実際に現場の臨床家は、それに対して危機感を感じていたため、EBM:evidence-based medicineという考え方も生まれてきたのだ。
 いずれにしても、強い感覚は、人間から「知性」を奪い去っていく。「恋は盲目。」と言われるが、「恋」の状態から「愛」へ昇華させるために、何が必要か?それは、相手を理解しようとする継続的な「知性」であろう。

 マズローの欲求のなかで、低次の欲求を満たすため、人間は最初、生き残るために「知性」をつかった。そして、安全を手に入れ、安全な状態では、人間は、「生きることに」理由を求めた。それが尊厳欲求、自己実現欲求となる。しかし、自己実現とは、どのような状態が自己実現の状態か、ほとんどの人間は、勘違いしてしまう。
 目先の外的欲求を満たす事に専念しても、内的な欲求は満たされない。大金持ちも王様も内的な欲求はみたされない。 人類の中で、人生を終えるまでに内的欲求まで満たされた人間は少ない。ほぼすべての人間がこれを潜在意識では、目指しているのというのに。
 表面上人間は、外的な欲求を満たす事が、内的な欲求も満たされると勘違いしている。 人生の終わりのころになってその勘違いに気がつけばまだ良い方だ。ほとんどの人間は、勘違いしたまま人生を終えてしまう。
 数千年前から人類は、多くの人生がそのように繰り返されてきた。現代の我々が、その事に気がつくのは、歴史を紐解けば、そんなに難しい事ではない。きっかけは、ちょっとした「知性」を使うだけでよいのだ。
 自分は、本当は何を求めているのか。 人生の終わりにお金をいくら持っていても満たされない。今人生の終わりとして、満たされた状態それが、本質を感じ体現している状態だ。 いままで、人間が、生き残るために使った「知性」を、こんどは自分の魂の方向づけを固めるため「使用」する必要がある。本質へ向かうために、勘違いを「知性」が暴く、不要な物を 取り外すために「知性」が活躍する。

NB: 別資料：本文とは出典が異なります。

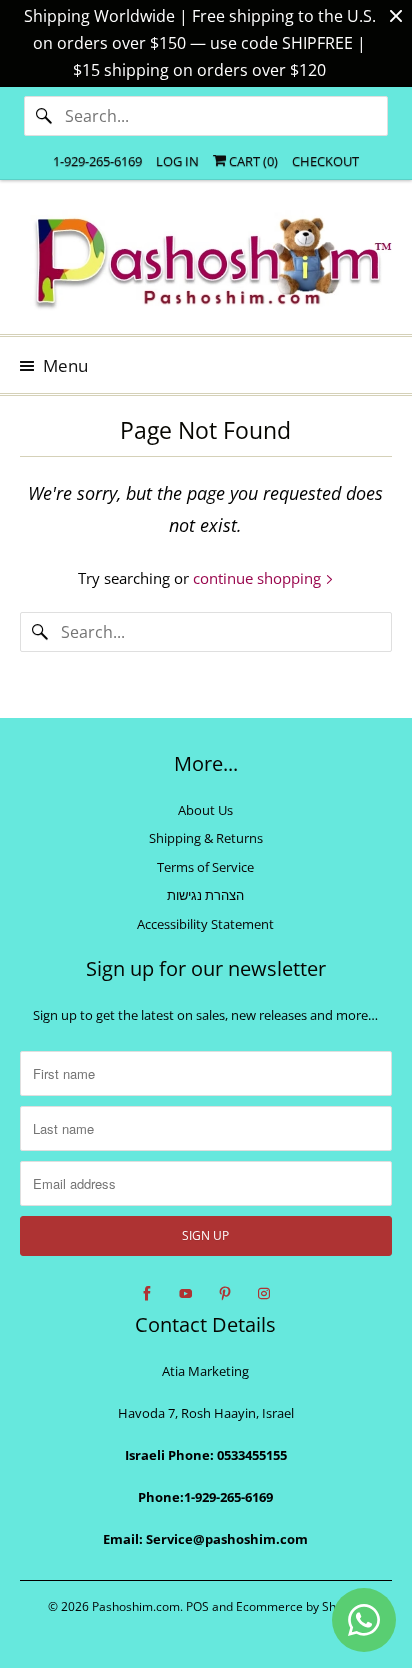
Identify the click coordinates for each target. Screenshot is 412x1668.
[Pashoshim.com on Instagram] (264, 1294)
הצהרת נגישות (205, 895)
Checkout (325, 161)
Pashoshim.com (136, 1606)
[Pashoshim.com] (205, 264)
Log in (177, 161)
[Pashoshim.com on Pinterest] (225, 1294)
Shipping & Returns (206, 838)
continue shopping (259, 578)
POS (197, 1606)
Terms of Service (205, 867)
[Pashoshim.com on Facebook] (147, 1294)
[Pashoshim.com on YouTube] (186, 1294)
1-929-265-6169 (97, 161)
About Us (205, 810)
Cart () (252, 161)
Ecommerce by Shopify (299, 1606)
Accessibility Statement (205, 924)
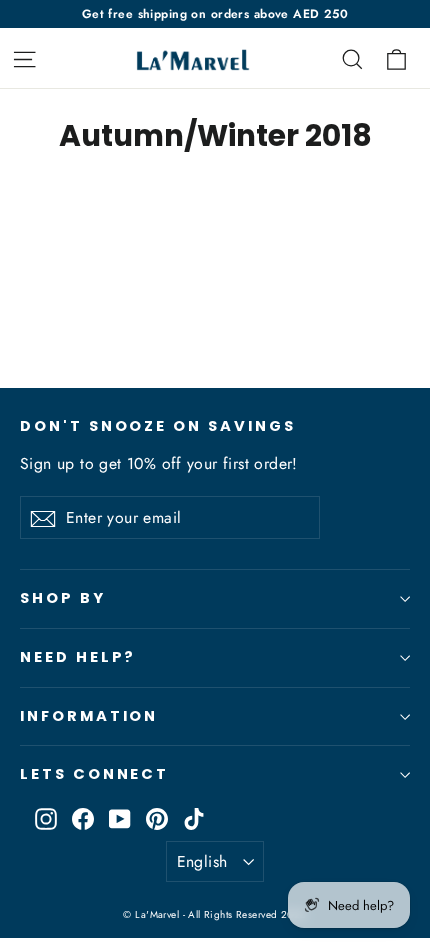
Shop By (63, 598)
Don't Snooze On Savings (158, 426)
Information (89, 716)
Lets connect (94, 774)
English (202, 861)
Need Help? (78, 657)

 自分と全く異なる考え方の人間も、自分自身と本質的にはつながっていることを理解するにも「知性」が発現する。その意味でも、知性は「愛」を誘導する。
 知性の欠如した関係性は、愛ではなく、表面的なもの刹那的なものだ。知性を使用し本質をつかむ、ということは涅槃、さとるということにつながる。これは、他の生物には不可能な状態だ、他の生物、知性が低い動物、植物であればあるほど、「本質」そのもので生きている。
 「本質」そのもので生きているということは、本質を「分かって」いないということだ。 夏しか知らない蝉が、夏の事を分かっていないように。冬のことを知ってはじめて夏を理解する。
 志村ふくみ先生は、「植物の魂の方が人間の魂よりも高位だ。」とおっしゃっていたが、私は、人間の魂はより、本質への「可能性」をもっていると感じている。 本質を「分かる」には、本質から外れた状態を知らなければならない。人間はそれを体験した。それを体験してきた貴重な歴史がある。
 さらに、本質を「分かる」と本質を自分で「うみだす」事ができる。人間には一人一人に創造主の能力が備わっている可能性がある。その本質を創る事ができた人間は、歴史上何人か、いたかもしれない。しかし、その弟子に本質を伝えることを「成功」した実績は未だかつてないと私は思う。
 それは、本質を、言葉で伝えようとしたからかもしれない。知性とは、あらゆる思い込みを自省して、気がつき取り外す方向性と私は考える。言葉、正確には言葉の「意味」を(音感ではなく)とらえようとした時点で本質に制限を加える作業であり思い込みとなる。思い込みが何代にも渡り、結局、人の幸せのために興った宗教が戦争を呼び込むなどという本末転倒な知性の欠如した事態になる。自分が本質をある程度つかみ、確認の意味で宗教書を読む事は、有意義な作業になるはずだ。しかし、逆は多くの場合、真とならない。
 あらゆる思い込みを自省し、気がつき、少しずつ取り外していく、そのような、本質への知性を身につけていく教育が真の教育ではないか。志村ふくみ先生の染織の学校では、教科書がないそうだ。なにかのノウハウと向き合うのではなく、ただひたすら、植物の命と裸で向き合う。思い込みを外し、知性をもって裸の魂で草木の魂と向き合い続ける。そして「ものを作る世界から、ものが自然に生まれてくる世界に知らず知らず移行してゆく。」(一色一生 志村ふくみ著P121より引用)これが志村ふくみ先生が人生をかけて目指し、獲得された人類へのプレゼントかもしれない。